- [Exercise objective]:
Give all the data again exactly.

───── Records for the task ─────

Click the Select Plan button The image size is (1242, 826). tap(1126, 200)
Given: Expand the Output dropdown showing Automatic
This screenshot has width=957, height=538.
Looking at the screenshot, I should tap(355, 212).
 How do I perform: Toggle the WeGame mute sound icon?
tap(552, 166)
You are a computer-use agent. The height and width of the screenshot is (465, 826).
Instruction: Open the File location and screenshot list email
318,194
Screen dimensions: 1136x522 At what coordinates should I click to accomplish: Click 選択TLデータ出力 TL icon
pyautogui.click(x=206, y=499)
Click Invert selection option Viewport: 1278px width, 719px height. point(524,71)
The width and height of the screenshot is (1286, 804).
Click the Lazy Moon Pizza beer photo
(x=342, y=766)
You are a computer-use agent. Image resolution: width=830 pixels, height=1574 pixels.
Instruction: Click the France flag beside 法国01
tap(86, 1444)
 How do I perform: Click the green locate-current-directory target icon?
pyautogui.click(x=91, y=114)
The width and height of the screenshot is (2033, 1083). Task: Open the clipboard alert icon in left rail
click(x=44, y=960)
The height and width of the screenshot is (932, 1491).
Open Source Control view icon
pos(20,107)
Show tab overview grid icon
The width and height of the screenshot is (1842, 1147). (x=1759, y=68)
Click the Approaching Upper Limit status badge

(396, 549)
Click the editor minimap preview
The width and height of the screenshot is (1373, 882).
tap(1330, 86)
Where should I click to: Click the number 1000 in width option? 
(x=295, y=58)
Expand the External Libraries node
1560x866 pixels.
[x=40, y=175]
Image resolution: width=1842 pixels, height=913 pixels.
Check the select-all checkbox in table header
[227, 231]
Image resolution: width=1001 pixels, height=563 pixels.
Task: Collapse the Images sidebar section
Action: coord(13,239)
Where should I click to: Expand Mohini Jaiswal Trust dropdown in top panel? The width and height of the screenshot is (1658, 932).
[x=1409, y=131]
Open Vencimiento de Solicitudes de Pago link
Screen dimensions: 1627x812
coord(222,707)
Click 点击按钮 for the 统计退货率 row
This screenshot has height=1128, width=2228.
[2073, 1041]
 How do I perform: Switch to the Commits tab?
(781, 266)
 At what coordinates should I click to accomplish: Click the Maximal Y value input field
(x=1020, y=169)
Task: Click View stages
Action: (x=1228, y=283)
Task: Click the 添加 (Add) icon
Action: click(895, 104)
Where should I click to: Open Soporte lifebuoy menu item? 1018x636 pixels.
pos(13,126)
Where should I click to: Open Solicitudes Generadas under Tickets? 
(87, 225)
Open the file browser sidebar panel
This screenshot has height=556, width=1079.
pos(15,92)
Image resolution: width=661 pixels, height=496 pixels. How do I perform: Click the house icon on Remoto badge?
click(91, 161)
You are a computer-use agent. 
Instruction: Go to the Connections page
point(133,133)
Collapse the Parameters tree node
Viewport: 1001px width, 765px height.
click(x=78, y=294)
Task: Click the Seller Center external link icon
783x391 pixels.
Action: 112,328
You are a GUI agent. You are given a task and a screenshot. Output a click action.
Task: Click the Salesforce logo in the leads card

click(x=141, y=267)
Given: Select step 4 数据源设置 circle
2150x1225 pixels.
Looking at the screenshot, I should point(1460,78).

─────

- [Answer]:
Click the Select Plan button The image size is (1242, 826). tap(1126, 200)
Given: Expand the Output dropdown showing Automatic
This screenshot has width=957, height=538.
Looking at the screenshot, I should tap(355, 212).
 How do I perform: Toggle the WeGame mute sound icon?
tap(552, 166)
You are a computer-use agent. The height and width of the screenshot is (465, 826).
Instruction: Open the File location and screenshot list email
318,194
Screen dimensions: 1136x522 At what coordinates should I click to accomplish: Click 選択TLデータ出力 TL icon
pyautogui.click(x=206, y=499)
Click Invert selection option Viewport: 1278px width, 719px height. point(524,71)
The width and height of the screenshot is (1286, 804).
Click the Lazy Moon Pizza beer photo
(x=342, y=766)
You are a computer-use agent. Image resolution: width=830 pixels, height=1574 pixels.
Instruction: Click the France flag beside 法国01
tap(86, 1444)
 How do I perform: Click the green locate-current-directory target icon?
pyautogui.click(x=91, y=114)
The width and height of the screenshot is (2033, 1083). Task: Open the clipboard alert icon in left rail
click(x=44, y=960)
The height and width of the screenshot is (932, 1491).
Open Source Control view icon
pos(20,107)
Show tab overview grid icon
The width and height of the screenshot is (1842, 1147). (x=1759, y=68)
Click the Approaching Upper Limit status badge

(396, 549)
Click the editor minimap preview
The width and height of the screenshot is (1373, 882).
tap(1330, 86)
Where should I click to: Click the number 1000 in width option? 
(x=295, y=58)
Expand the External Libraries node
1560x866 pixels.
[x=40, y=175]
Image resolution: width=1842 pixels, height=913 pixels.
Check the select-all checkbox in table header
[227, 231]
Image resolution: width=1001 pixels, height=563 pixels.
Task: Collapse the Images sidebar section
Action: coord(13,239)
Where should I click to: Expand Mohini Jaiswal Trust dropdown in top panel? The width and height of the screenshot is (1658, 932).
[x=1409, y=131]
Open Vencimiento de Solicitudes de Pago link
Screen dimensions: 1627x812
coord(222,707)
Click 点击按钮 for the 统计退货率 row
This screenshot has height=1128, width=2228.
[2073, 1041]
 How do I perform: Switch to the Commits tab?
(781, 266)
 At what coordinates should I click to accomplish: Click the Maximal Y value input field
(x=1020, y=169)
Task: Click View stages
Action: (x=1228, y=283)
Task: Click the 添加 (Add) icon
Action: click(895, 104)
Where should I click to: Open Soporte lifebuoy menu item? 1018x636 pixels.
pos(13,126)
Where should I click to: Open Solicitudes Generadas under Tickets? 
(87, 225)
Open the file browser sidebar panel
This screenshot has height=556, width=1079.
pos(15,92)
Image resolution: width=661 pixels, height=496 pixels. How do I perform: Click the house icon on Remoto badge?
click(91, 161)
You are a computer-use agent. 
Instruction: Go to the Connections page
point(133,133)
Collapse the Parameters tree node
Viewport: 1001px width, 765px height.
click(x=78, y=294)
Task: Click the Seller Center external link icon
783x391 pixels.
Action: 112,328
You are a GUI agent. You are given a task and a screenshot. Output a click action.
Task: Click the Salesforce logo in the leads card

click(x=141, y=267)
Given: Select step 4 数据源设置 circle
2150x1225 pixels.
Looking at the screenshot, I should point(1460,78).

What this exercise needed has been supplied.